Exercise prompt - Repeat the entries below exactly. Begin with the first line and end with the line that contains "Given: Select the paint format tool".

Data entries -
--- START ---

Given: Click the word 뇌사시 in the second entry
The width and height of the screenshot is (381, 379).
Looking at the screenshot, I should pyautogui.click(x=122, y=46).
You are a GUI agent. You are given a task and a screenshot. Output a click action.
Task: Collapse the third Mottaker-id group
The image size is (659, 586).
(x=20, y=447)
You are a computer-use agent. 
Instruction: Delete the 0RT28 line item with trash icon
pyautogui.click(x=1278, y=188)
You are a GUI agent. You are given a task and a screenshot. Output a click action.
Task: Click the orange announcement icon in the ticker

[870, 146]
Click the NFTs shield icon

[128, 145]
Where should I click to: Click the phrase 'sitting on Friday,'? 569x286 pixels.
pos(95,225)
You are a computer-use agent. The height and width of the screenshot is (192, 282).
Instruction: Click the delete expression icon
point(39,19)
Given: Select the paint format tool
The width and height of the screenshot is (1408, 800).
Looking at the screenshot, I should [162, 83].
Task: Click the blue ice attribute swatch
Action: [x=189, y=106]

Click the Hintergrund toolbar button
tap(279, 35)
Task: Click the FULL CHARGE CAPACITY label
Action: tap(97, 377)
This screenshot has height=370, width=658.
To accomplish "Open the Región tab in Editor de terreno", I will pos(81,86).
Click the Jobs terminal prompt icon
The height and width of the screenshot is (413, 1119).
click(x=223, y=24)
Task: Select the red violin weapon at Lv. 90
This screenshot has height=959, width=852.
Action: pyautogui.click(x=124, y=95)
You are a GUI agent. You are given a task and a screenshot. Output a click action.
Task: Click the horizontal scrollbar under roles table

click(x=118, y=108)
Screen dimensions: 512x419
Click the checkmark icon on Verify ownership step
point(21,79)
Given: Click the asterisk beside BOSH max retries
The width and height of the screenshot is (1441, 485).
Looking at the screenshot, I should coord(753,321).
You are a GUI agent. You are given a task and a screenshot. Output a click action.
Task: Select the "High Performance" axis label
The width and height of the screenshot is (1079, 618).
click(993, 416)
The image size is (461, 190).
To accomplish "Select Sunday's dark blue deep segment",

--- END ---

Output -
Given: Click the word 뇌사시 in the second entry
The width and height of the screenshot is (381, 379).
Looking at the screenshot, I should pyautogui.click(x=122, y=46).
You are a GUI agent. You are given a task and a screenshot. Output a click action.
Task: Collapse the third Mottaker-id group
The image size is (659, 586).
(x=20, y=447)
You are a computer-use agent. 
Instruction: Delete the 0RT28 line item with trash icon
pyautogui.click(x=1278, y=188)
You are a GUI agent. You are given a task and a screenshot. Output a click action.
Task: Click the orange announcement icon in the ticker

[870, 146]
Click the NFTs shield icon

[128, 145]
Where should I click to: Click the phrase 'sitting on Friday,'? 569x286 pixels.
pos(95,225)
You are a computer-use agent. The height and width of the screenshot is (192, 282).
Instruction: Click the delete expression icon
point(39,19)
Given: Select the paint format tool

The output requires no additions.